Pensions 

Regulators warn steelworkers of transfer dangers

Regulators warn steelworkers of transfer dangers

The Financial Conduct Authority (FCA), The Pensions Regulator (TPR) and The Pensions Advisory Service (Tpas) have written to steelworkers that asked for a defined benefit (DB) pension transfer value warning them of the dangers of cashing out their savings.

In a letter sent to members of the British Steel Pension Scheme (BSPS) seen by FTAdviser, the regulators and the guidance body argue that “in most cases, transferring out of a DB pension scheme into a different type of pension arrangement will not be the best course of action.”

They say: “You can’t change your mind once you’ve transferred out of the scheme, and you will be giving up a valuable retirement income, plus although the BSPS will not impose any charges for the transfer, the receiving arrangement may charge very high exit and transfer fees.”

The letter, which is signed by Nicola Parish, TPR’s executive director for front-line regulation, Megan Butler, FCA’s head of supervision, and Michelle Cracknell, Tpas chief executive, is being sent to all scheme members which have asked for transfer values – according to the latest data available, around 13,000 steelworkers have made such request.

Steelworkers have until 22 December to decide whether to move their defined benefit (DB) pension pots to a new plan being created, BSPS II, or stay in the current fund, which will be moved to the Pension Protection Fund (PPF).

The failed scheme has about 130,000 members of which 43,000 are deferred, which means transferring out of their pension is an option for them.

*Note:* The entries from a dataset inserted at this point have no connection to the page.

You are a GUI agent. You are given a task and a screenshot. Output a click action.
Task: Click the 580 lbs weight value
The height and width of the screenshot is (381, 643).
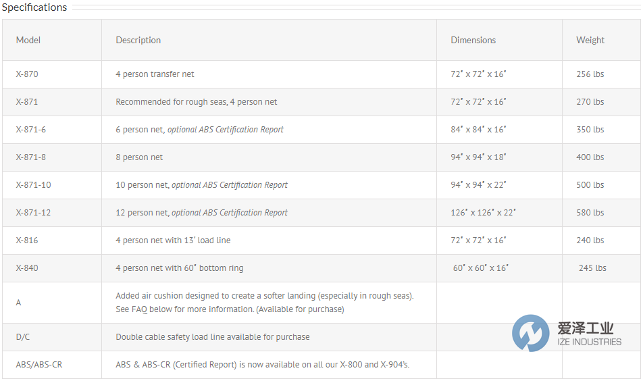pyautogui.click(x=590, y=213)
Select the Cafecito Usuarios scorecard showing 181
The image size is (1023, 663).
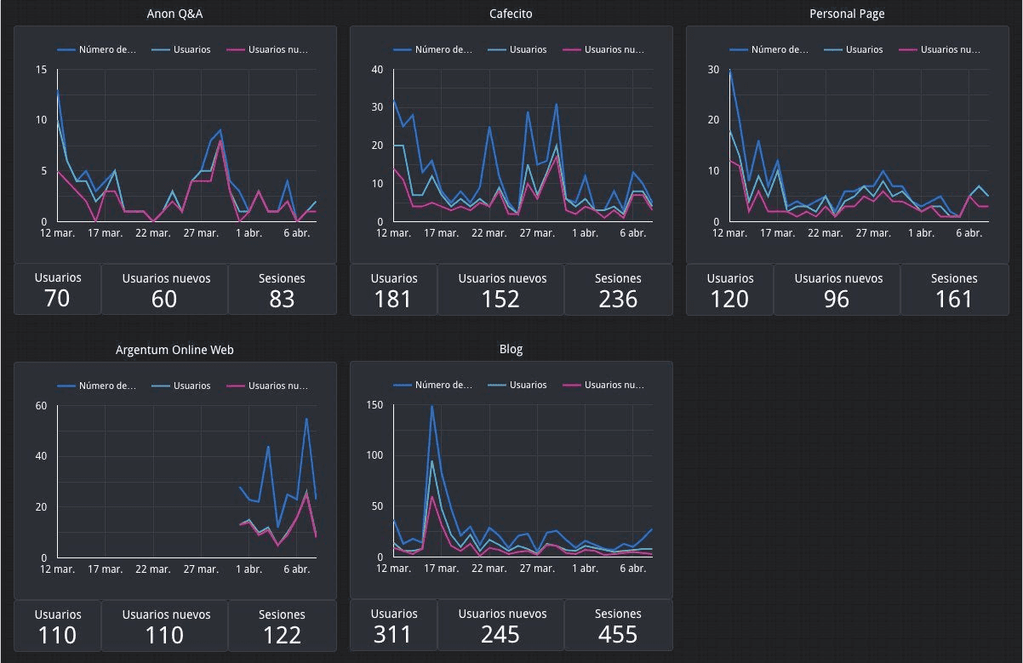(x=393, y=289)

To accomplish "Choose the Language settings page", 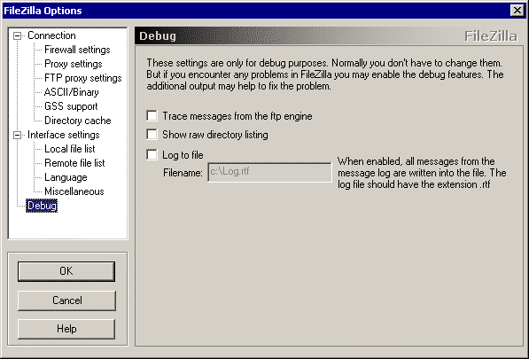I will pos(66,177).
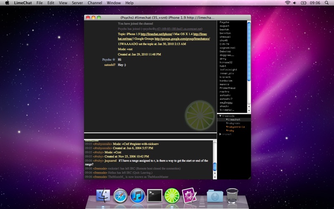
Task: Click the Finder icon in Dock
Action: click(103, 195)
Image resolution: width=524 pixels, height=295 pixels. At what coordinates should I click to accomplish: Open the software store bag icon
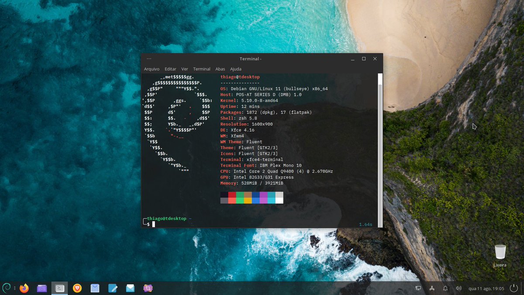(94, 288)
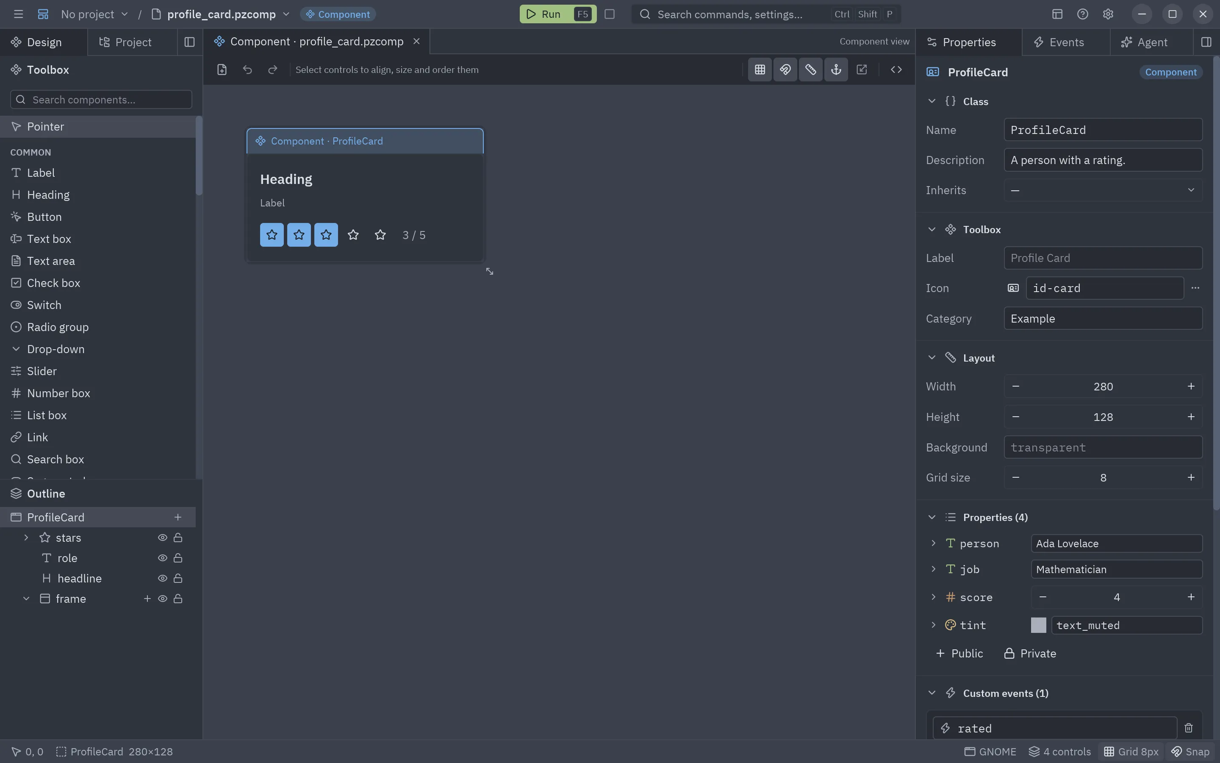Hide the stars control in Outline
1220x763 pixels.
pos(162,538)
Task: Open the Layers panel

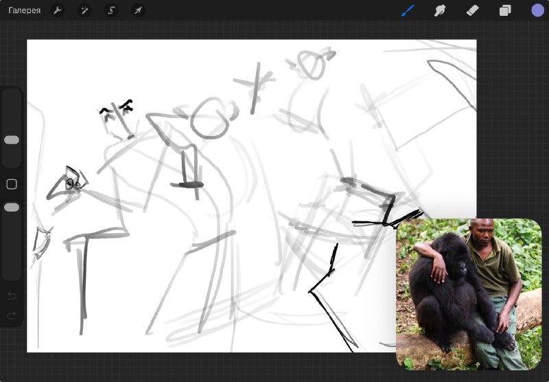Action: click(505, 10)
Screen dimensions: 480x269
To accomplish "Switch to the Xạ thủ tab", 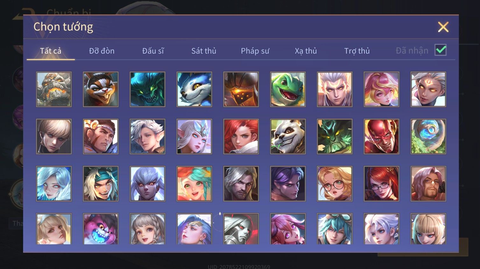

The regulators and Tpas conducted a meeting with BSPS members last week in Port Talbot - one of biggest steelworks in the world, which currently employs an estimated 10 per cent of the town's population.

In the document, the three bodies are urging steelworkers to make sure they get any costs about their pension transfer “explained in writing before making a decision as this could have a big impact” on their pension pots.

The letter also explains that individuals with savings over £30,000 are required by law to take independent financial advice from someone who is authorised advise on pension transfers by the FCA.

However, instead of guiding these steelworkers to the regulator’s register – which has been the target of criticism – the letter is suggesting these members should consult the Money Advice Service website to look for a financial adviser.

The entities are also urging members to visit FCA’s ScamSmart to check for possible frauds, or to contact the Tpas hotline for steelworkers in case of further questions.

They said: “Please carefully consider the scheme you’re thinking of transferring to and don’t be rushed into making a decision. Take your time to make all the checks you need – if a deal sounds too good to be true, it probably is.

“It’s your pension – so whatever choice you make, please make sure it’s an informed one.”